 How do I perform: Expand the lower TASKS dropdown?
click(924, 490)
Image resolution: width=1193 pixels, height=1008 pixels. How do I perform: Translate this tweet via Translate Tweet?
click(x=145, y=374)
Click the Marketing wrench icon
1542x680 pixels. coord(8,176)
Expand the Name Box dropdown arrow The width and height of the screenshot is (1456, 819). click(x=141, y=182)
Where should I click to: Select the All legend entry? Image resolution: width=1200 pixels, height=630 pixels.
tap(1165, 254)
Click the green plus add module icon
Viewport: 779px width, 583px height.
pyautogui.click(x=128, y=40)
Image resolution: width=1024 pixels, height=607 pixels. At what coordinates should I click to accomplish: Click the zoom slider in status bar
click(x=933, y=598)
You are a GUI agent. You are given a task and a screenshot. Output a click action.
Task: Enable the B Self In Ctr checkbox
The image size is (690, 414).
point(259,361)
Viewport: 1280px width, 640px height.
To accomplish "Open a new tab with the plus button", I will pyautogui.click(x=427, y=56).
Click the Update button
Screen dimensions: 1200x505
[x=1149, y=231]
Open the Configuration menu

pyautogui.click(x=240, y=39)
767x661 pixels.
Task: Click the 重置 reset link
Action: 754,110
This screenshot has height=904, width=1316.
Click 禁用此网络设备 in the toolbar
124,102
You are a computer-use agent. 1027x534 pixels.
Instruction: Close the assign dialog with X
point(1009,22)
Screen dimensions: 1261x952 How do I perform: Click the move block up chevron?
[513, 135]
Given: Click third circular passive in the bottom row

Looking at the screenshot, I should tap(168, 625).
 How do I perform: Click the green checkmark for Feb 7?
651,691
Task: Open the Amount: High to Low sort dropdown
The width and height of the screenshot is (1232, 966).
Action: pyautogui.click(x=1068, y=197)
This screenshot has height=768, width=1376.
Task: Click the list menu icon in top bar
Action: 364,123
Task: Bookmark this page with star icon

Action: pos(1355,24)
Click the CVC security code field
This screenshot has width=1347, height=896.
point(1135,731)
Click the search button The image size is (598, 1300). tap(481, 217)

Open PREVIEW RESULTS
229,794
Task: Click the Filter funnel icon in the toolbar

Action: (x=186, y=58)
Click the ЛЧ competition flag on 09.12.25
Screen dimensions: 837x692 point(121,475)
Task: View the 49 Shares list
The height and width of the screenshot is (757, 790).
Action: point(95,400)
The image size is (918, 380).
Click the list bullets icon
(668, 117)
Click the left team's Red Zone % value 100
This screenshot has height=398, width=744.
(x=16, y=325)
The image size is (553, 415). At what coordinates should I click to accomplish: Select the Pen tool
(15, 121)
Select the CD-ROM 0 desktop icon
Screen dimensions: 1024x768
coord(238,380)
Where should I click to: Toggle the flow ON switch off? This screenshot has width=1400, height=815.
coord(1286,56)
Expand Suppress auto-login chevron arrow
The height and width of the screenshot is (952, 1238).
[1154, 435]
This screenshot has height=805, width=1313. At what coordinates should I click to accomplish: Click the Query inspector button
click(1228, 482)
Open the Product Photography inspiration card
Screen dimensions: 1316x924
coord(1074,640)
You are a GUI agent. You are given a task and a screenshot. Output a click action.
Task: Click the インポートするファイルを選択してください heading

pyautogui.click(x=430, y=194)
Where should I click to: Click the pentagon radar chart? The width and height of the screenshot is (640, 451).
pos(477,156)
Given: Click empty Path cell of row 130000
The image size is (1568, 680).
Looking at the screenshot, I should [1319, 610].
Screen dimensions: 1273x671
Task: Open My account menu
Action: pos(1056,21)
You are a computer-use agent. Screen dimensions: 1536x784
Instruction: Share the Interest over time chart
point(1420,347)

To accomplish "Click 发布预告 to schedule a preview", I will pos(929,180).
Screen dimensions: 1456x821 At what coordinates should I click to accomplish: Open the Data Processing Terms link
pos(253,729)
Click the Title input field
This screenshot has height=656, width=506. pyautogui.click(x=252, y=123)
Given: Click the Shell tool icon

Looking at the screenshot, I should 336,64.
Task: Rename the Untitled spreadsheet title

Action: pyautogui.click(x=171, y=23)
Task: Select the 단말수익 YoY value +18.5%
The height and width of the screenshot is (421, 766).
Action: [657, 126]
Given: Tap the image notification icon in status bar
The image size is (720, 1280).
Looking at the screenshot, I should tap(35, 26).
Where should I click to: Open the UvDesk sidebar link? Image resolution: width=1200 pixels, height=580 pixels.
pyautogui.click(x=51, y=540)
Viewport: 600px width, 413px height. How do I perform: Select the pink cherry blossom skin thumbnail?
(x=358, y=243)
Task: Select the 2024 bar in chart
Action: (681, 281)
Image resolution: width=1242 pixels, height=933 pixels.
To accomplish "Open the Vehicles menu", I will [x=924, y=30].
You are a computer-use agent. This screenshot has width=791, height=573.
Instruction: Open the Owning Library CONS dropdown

### How to complete this task
Find the word "agent" in the records and pull out each line that has it.

### Completed exercise
You are a GUI agent. You are given a task and a screenshot. Output a click action.
You are a computer-use agent. 1027x534 pixels.
You are a GUI agent. You are given a task and a screenshot. Output a click action.
You are a computer-use agent. Screen dimensions: 1536x784
You are a computer-use agent. This screenshot has width=791, height=573.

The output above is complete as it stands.